Prevent Employee Acquisition of Illness
Personnel coming into direct contact with ill persons should wear disposable plastic gloves. When contamination of clothing with fecal material is possible, personnel should also wear gowns. Hands, which are the most likely means by which viral spread occurs, should be washed after each contact. The recommended procedure is to rub all surfaces of lathered hands together vigorously for at least 10 seconds, with plain soap or an antimicrobial-containing product, and then thoroughly rinse the hands under a stream of water. Since spattering or aerosols of infectious material may be involved in disease transmission, wearing of masks should be considered, particularly by persons who clean areas grossly contaminated by feces or vomitus.

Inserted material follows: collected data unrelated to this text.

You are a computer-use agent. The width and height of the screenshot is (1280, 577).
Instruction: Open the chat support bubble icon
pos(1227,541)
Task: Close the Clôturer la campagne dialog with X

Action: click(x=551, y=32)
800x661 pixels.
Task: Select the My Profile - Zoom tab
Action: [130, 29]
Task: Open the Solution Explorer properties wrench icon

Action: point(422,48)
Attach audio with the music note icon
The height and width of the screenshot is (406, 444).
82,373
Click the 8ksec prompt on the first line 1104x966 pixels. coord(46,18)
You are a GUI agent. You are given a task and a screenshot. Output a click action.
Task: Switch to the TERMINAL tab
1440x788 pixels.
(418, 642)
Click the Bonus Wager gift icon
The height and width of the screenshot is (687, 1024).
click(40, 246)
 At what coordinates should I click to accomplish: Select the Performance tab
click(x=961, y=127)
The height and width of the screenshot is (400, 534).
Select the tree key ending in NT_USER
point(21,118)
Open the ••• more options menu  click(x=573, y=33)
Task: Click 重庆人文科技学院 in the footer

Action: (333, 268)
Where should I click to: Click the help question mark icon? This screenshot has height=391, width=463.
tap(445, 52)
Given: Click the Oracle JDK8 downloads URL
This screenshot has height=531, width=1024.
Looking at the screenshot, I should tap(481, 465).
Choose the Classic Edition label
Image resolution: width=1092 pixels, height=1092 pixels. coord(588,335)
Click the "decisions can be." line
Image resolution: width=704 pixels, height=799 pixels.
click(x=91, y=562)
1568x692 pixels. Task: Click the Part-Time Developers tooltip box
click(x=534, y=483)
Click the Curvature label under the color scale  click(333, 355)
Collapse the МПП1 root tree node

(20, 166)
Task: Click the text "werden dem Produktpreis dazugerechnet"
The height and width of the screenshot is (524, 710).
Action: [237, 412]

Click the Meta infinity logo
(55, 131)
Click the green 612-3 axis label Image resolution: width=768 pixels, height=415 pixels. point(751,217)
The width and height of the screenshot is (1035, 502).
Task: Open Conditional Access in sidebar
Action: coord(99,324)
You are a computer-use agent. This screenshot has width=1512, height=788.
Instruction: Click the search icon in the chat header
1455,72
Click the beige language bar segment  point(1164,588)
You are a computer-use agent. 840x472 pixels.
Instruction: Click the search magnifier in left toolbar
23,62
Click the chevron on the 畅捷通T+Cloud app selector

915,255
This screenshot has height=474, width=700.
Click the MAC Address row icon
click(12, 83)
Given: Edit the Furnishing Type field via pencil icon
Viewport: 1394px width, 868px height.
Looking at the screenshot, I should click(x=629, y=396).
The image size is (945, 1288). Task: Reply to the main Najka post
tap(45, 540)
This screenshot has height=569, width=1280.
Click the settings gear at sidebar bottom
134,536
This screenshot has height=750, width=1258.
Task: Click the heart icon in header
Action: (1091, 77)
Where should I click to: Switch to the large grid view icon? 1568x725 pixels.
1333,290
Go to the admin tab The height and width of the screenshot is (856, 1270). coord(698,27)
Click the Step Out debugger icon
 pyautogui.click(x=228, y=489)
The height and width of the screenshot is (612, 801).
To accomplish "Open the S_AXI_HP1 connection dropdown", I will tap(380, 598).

Use Safeguards with Laundry
Soiled linens and clothes should be handled as little as possible and with minimum agitation to prevent microbial contamination of the air and of persons handling the linen. Laundry should be transported in an enclosed and sanitary manner (e.g., in a plastic bag if the laundry is wet or moist), promptly machine washed with a detergent in water at the maximum cycle length, and then machine dried.

Clean Soiled Surfaces
Because environmental surfaces in certain settings have been implicated in the transmission of enteric viruses, bathrooms and rooms occupied by ill persons should be kept visibly clean on a routine basis. Surfaces that have been soiled, especially by feces or vomitus, should first be cleaned of visible material and then disinfected with an appropriate commercial germicidal product according to the manufacturer's instructions. Feces and vomitus collected during the cleaning procedure should be promptly disposed of in a manner that prevents transfer of this material to other surfaces or persons. Persons performing these tasks should wear appropriate protective barriers (e.g., utility gloves--and if splashing is anticipated, a mask or face shield and garments such as a uniform, jumpsuit, or gown to protect street clothing).

Minimize Contact Between Well and Ill Persons
When possible, ill persons should be separated from well persons until at least 2 days after resolution of symptoms. If nosocomial rotavirus is involved, this period should be longer--at least until the ill person's stool is negative by antigen detection, which may be greater than or equal to 1 week. In certain settings (e.g., camp, cruise ship, or nursing home), the clinic may function as a focus of transmission; persons with complaints of gastroenteritis should be seen by medical care personnel in the patient's living quarters, or at least in a separate area of the clinic.